- EXERCISE DESCRIPTION
In the material below, copy word for word everything from the line with "Click the Google Brain affiliation text" up to and including the line with "At what coordinates". Leave the pictures out.

- EXCERPTED RECORDS
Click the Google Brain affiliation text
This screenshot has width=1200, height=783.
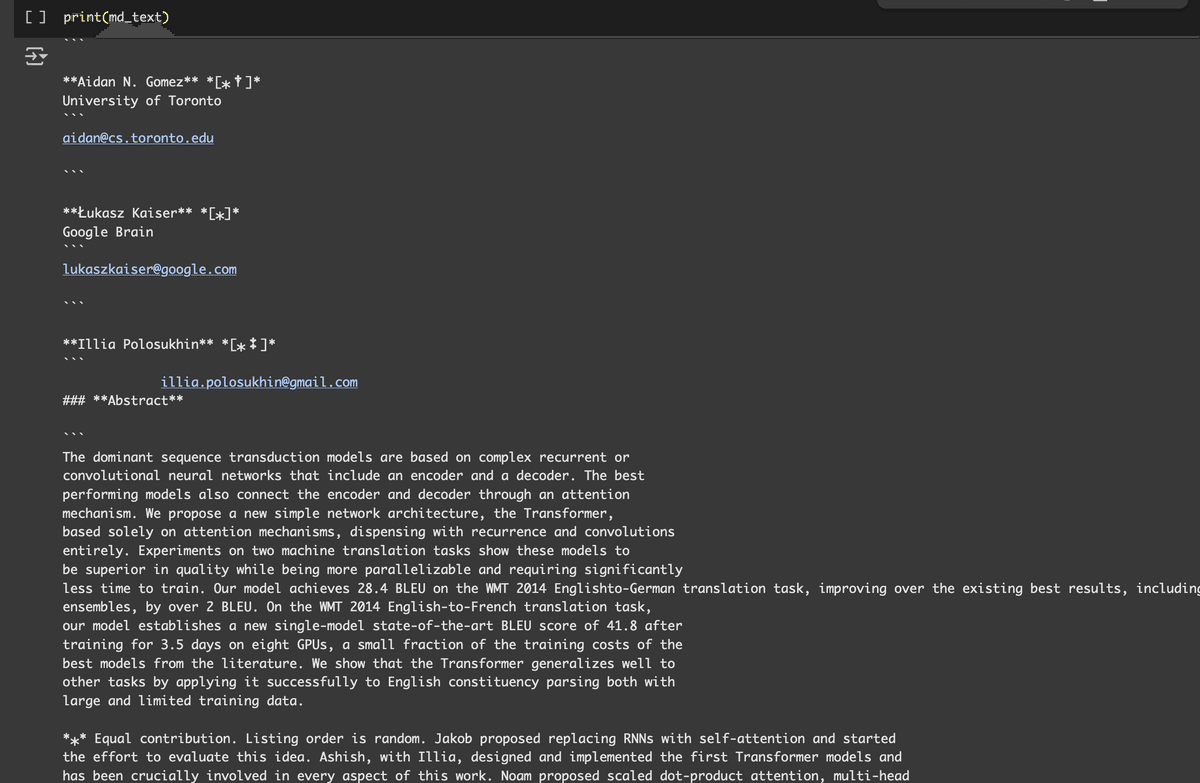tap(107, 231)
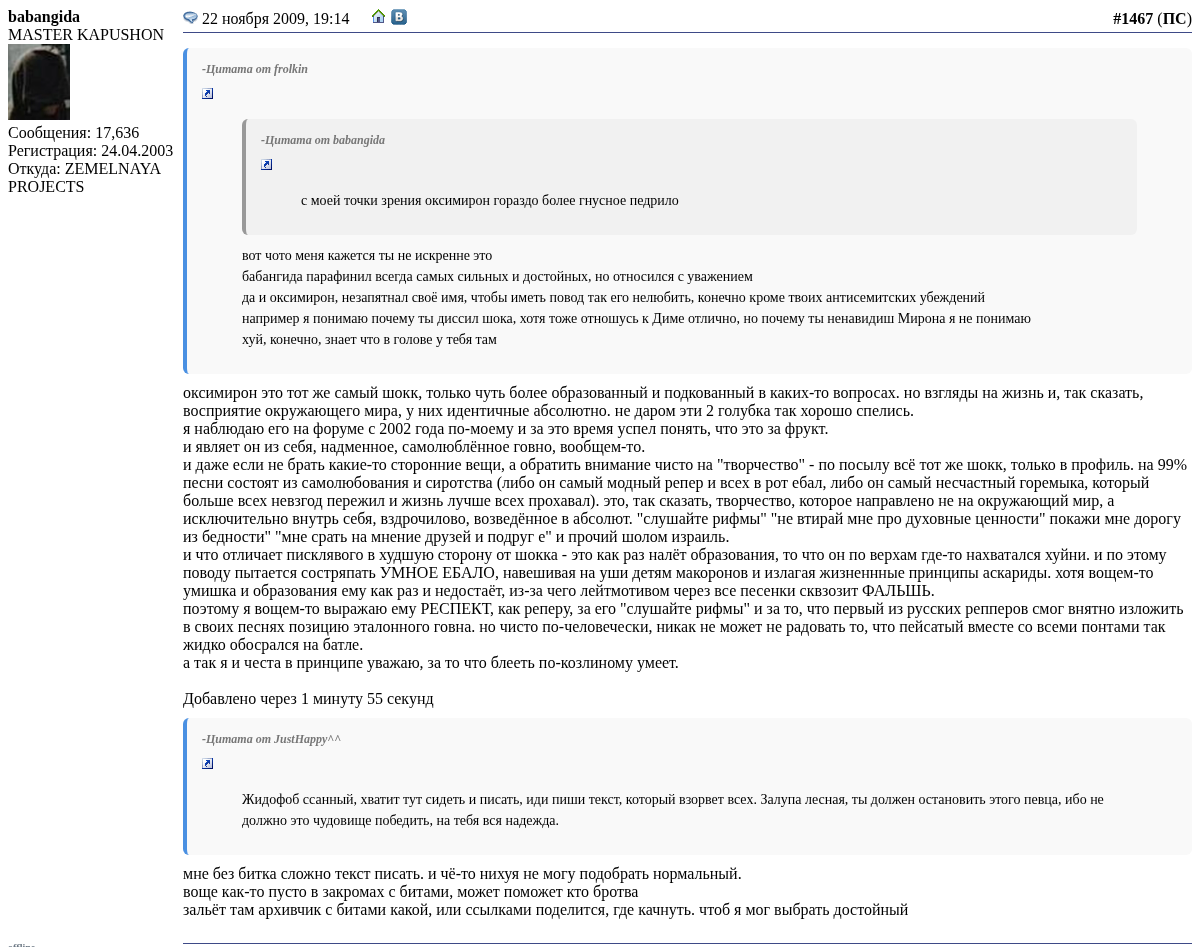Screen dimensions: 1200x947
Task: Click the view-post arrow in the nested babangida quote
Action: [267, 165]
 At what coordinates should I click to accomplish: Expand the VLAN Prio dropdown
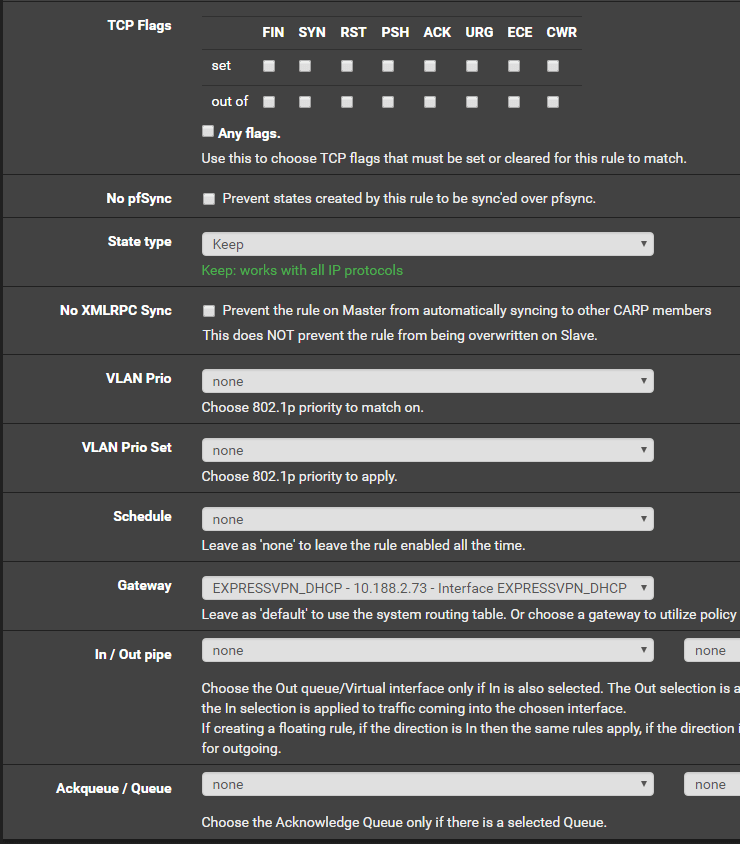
...
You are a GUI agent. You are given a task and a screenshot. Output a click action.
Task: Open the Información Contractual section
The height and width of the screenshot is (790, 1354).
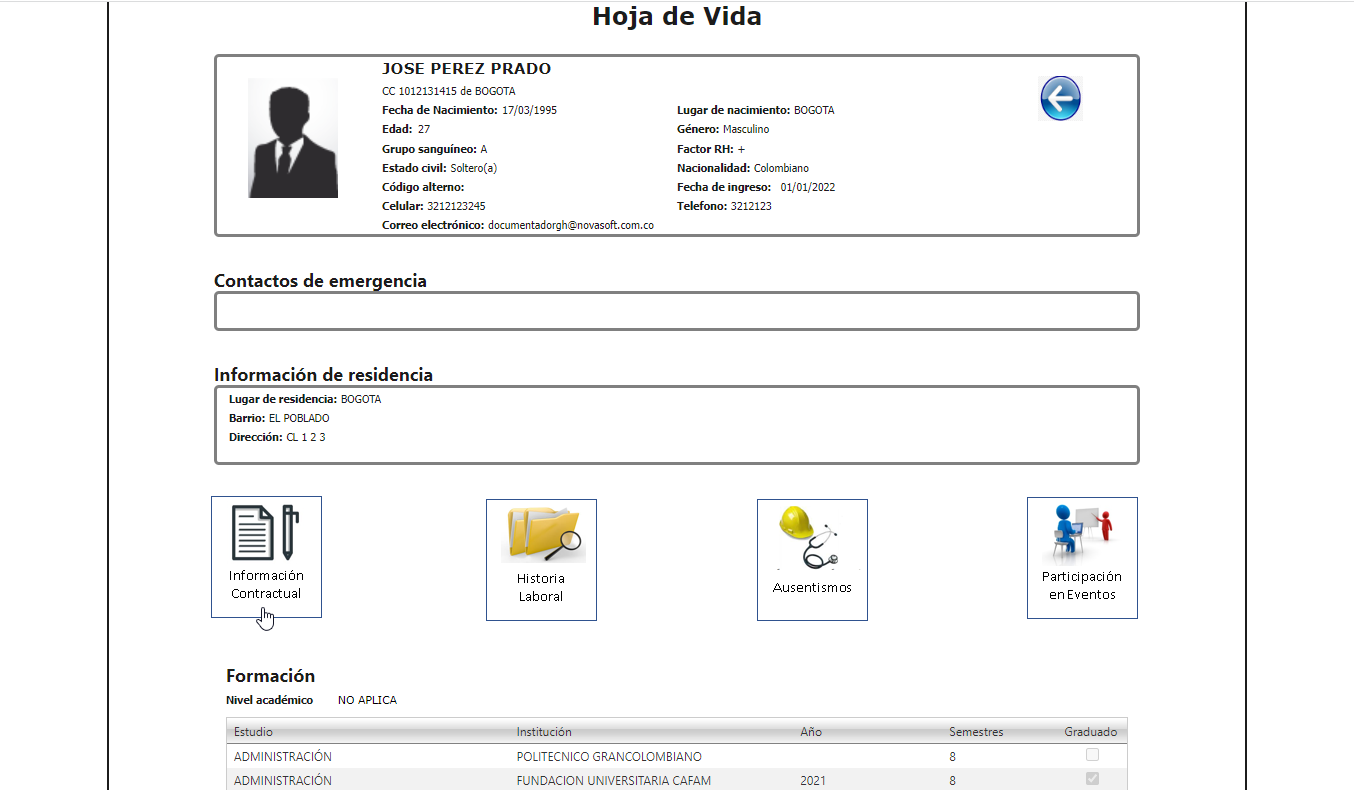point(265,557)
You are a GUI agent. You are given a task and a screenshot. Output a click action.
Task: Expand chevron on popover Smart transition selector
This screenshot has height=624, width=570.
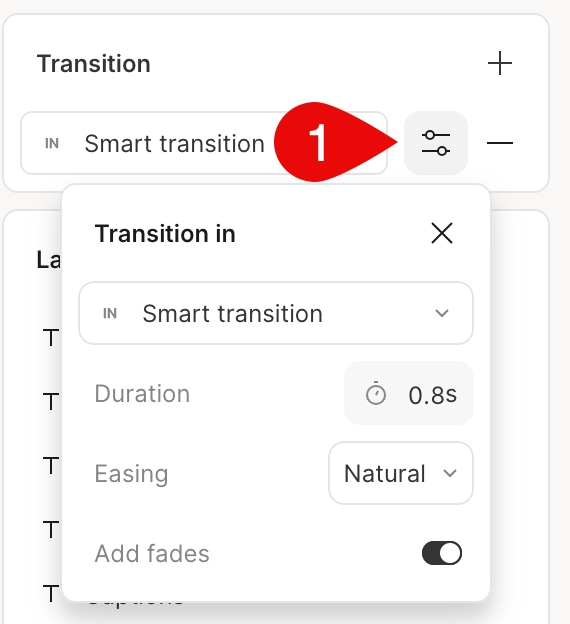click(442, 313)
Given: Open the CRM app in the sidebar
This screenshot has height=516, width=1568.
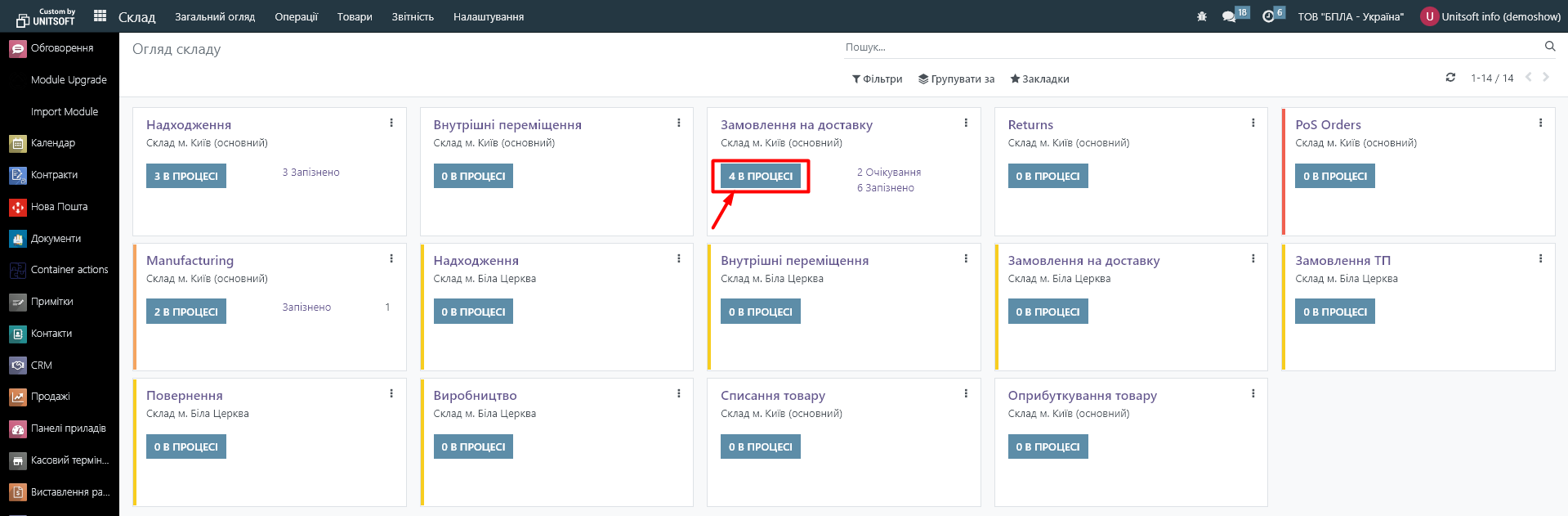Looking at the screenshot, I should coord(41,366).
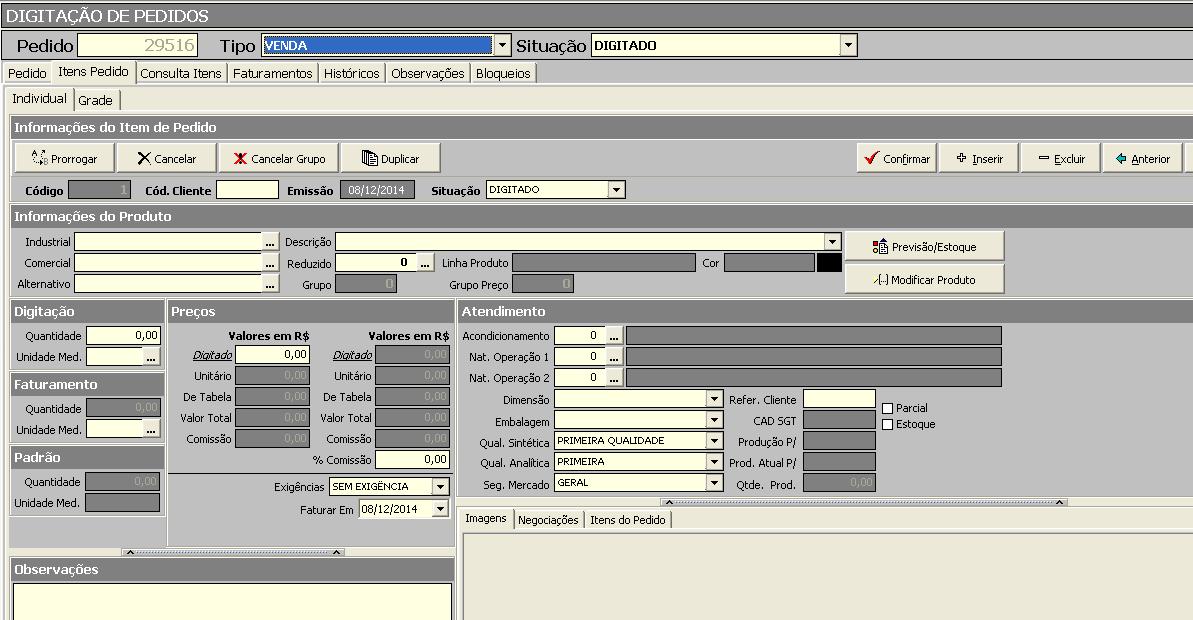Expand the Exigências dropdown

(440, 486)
==
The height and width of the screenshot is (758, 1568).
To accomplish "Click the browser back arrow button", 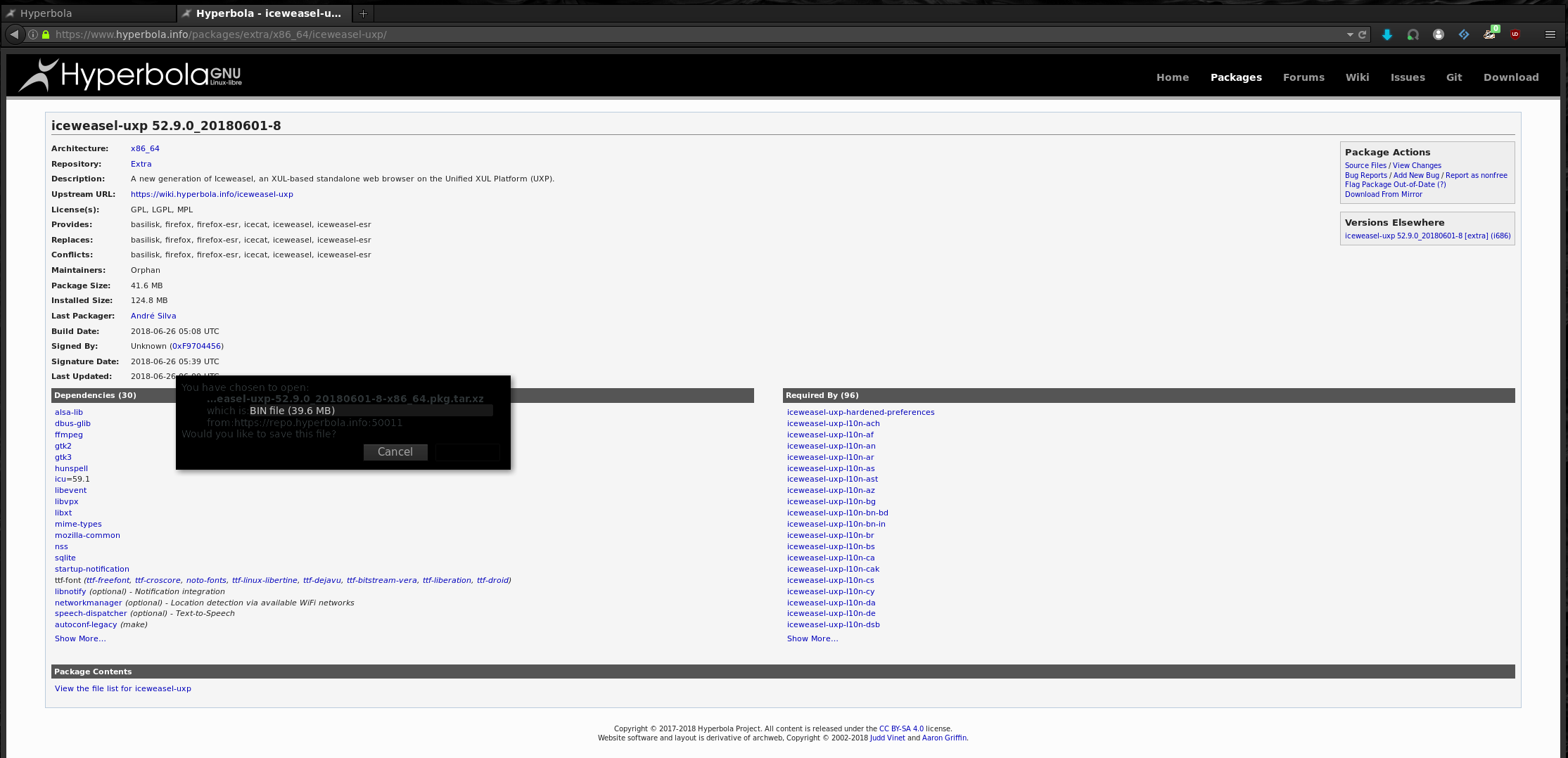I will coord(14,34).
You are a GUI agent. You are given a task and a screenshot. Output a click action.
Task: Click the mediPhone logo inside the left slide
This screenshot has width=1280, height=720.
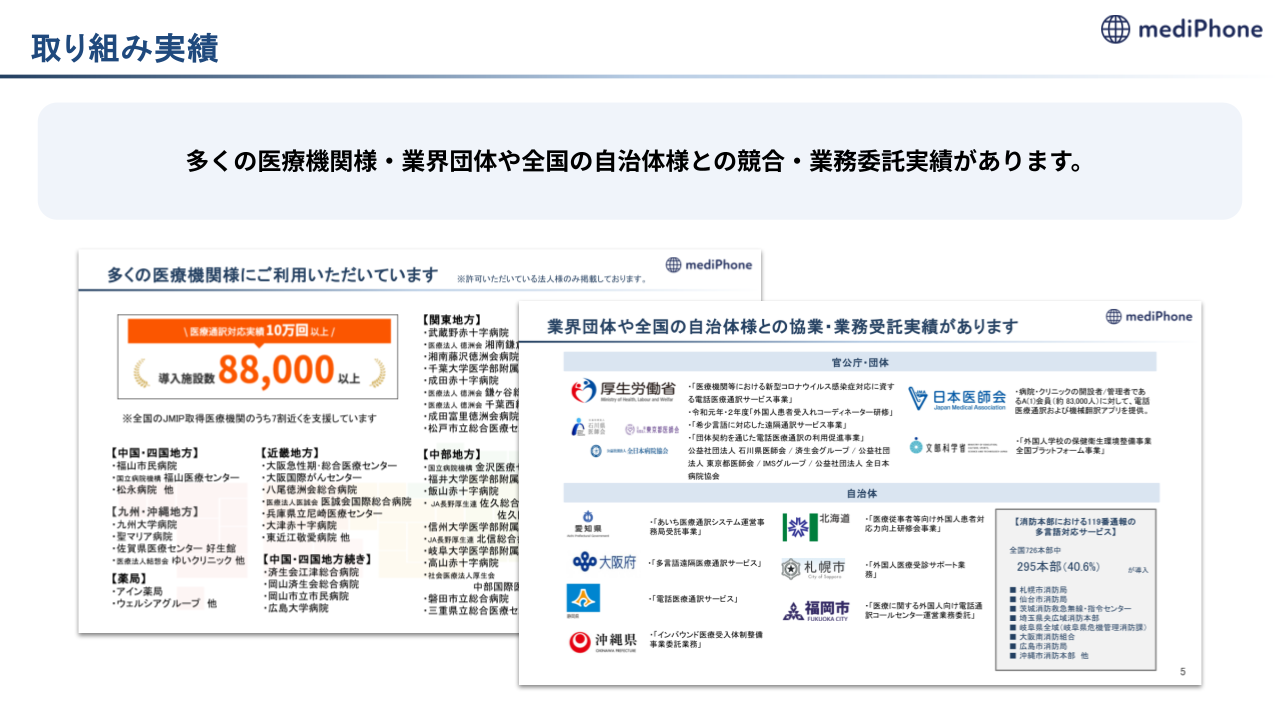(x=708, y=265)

- RESULT OF THIS TASK
Click the Google Brain affiliation text
This screenshot has width=1200, height=783.
tap(107, 231)
Screen dimensions: 1200x947
Task: Click the view-post arrow in the nested babangida quote
Action: [267, 165]
 At what coordinates should I click to accomplish: Expand the VLAN Prio dropdown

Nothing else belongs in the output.